RESPONSABILIDADE CIVIL POR DANOS MORAIS. OFENSA VERBAL.
NECESSIDADE DE REEXAME DO CONJUNTO FÁTICO-PROBATÓRIO
DOS AUTOS. IMPOSSIBILIDADE. INCIDÊNCIA DA SÚMULA 279 DO STF.
ALEGAÇÃO DE OFENSA AOS PRINCÍPIOS DA AMPLA DEFESA, DO
CONTRADITÓRIO E DO DEVIDO PROCESSO LEGAL. MATÉRIA COM
REPERCUSSÃO GERAL REJEITADA PELO PLENÁRIO DO STF NO ARE
748.371. ALEGAÇÃO DE OFENSA AO PRINCÍPIO DA LEGALIDADE.
SÚMULA 636 DO STF. ALEGAÇÃO DE OFENSA AO ARTIGO 5º, XXXVI, DA
CONSTITUIÇÃO. VERIFICAÇÃO NO CASO CONCRETO. OFENSA
REFLEXA. AGRAVO DESPROVIDO.
DECISÃO: Trata-se de agravo nos próprios autos objetivando a reforma
de decisão que inadmitiu recurso extraordinário, manejado com arrimo na
alínea a do permissivo constitucional, contra acórdão assim ementado, verbis :
“INDENIZAÇÃO POR DANOS MORAIS. Ofensa verbal praticada pelo
requerido em face do autor. Nítida a intenção do réu de ofender o autor (ao
dizer publicamente chamando-o, em tom pejorativo de ‘baianinho' e dizendo
que queria o ‘capitãozinho' preso. Dano moral caracterizado. Testemunhas
presenciais, inquiridas em Juízo, confirmaram os fatos narrados na exordial e
o constrangimento sofrido pelo autor. Nexo causal estabelecido. Indenização
devida. Situação constrangedora e humilhante suportada pela autora.
Reclamação da requerida perante a Corregedoria de Polícia que se pautou
em fatos inexistentes, colocando em dúvida a postura adotada pelo autor que
é Policial Militar (aposentado). Danos morais configurados. Requerimento
perante o órgão correicional que extrapolou o exercício regular de direito já
que descreveu fatos que não corresponderam à realidade. Indenização
devida. Nítida ofensa à honra e imagem do autor. Danos morais. Ocorrência.
Quantum indenizatório. Fixação em R$ 30.000,00 (trinta mil reais).

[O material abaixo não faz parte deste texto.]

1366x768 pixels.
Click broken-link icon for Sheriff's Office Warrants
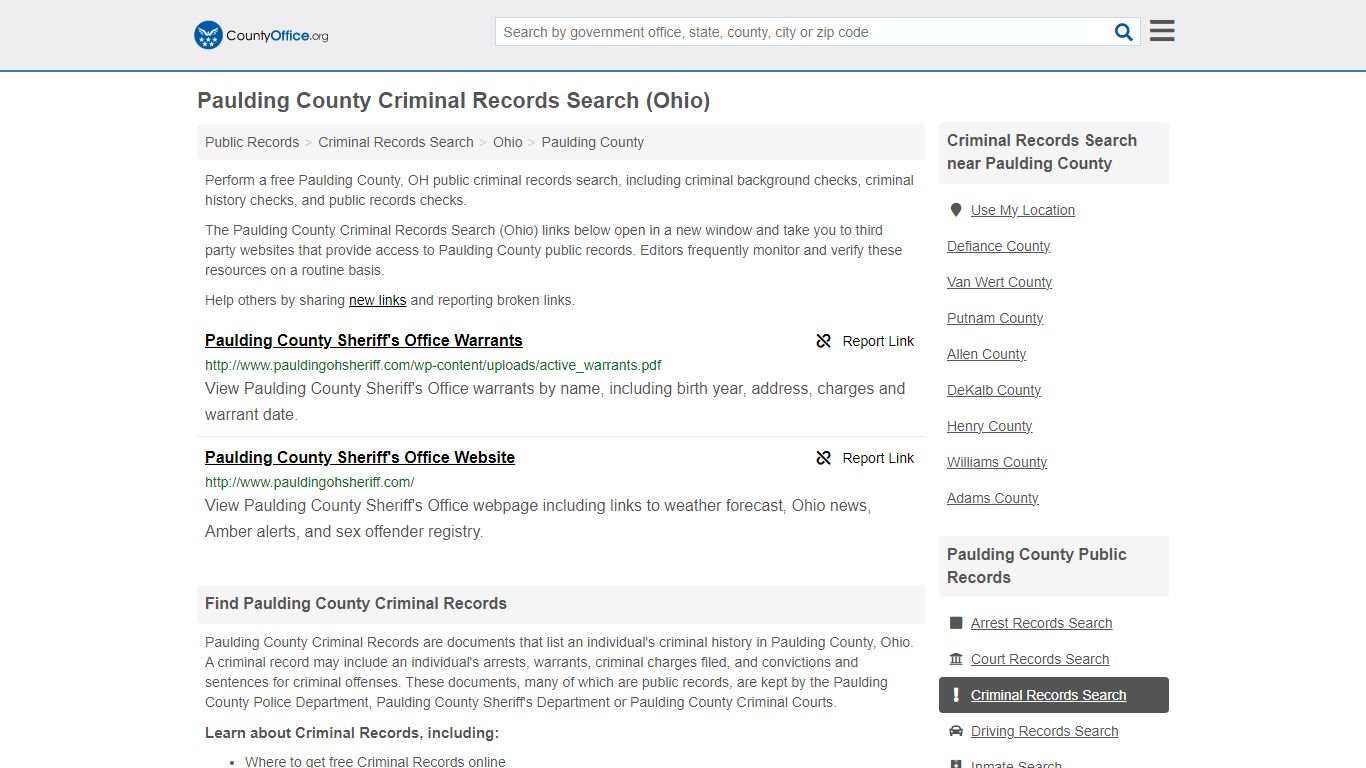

Insurgência recursal quanto ao valor fixado a título de indenização.
Cabimento, em parte. Não existe fórmula determinada para aferição do
quantum indenizatório. Arbitramento por prudente critério do julgador,
levando-se em conta os princípios da razoabilidade e da proporcionalidade,
bem como as peculiaridades do caso. Importância que se mostrou elevada,
cabendo sua redução para R$ 20.000,00 (vinte mil reais), valor que se mostra
condizente e proporcional ao dano sofrido que se mostra razoável e em
consonância com a regra do artigo 944 do Código Civil. Correção monetária a
partir do arbitramento (Súmula 362 do STJ) e juros de mora desde o evento
danoso (Súmula 54 do STJ). Sentença parcialmente reformada. Recurso
parcialmente provido.”
Os embargos de declaração opostos foram desprovidos.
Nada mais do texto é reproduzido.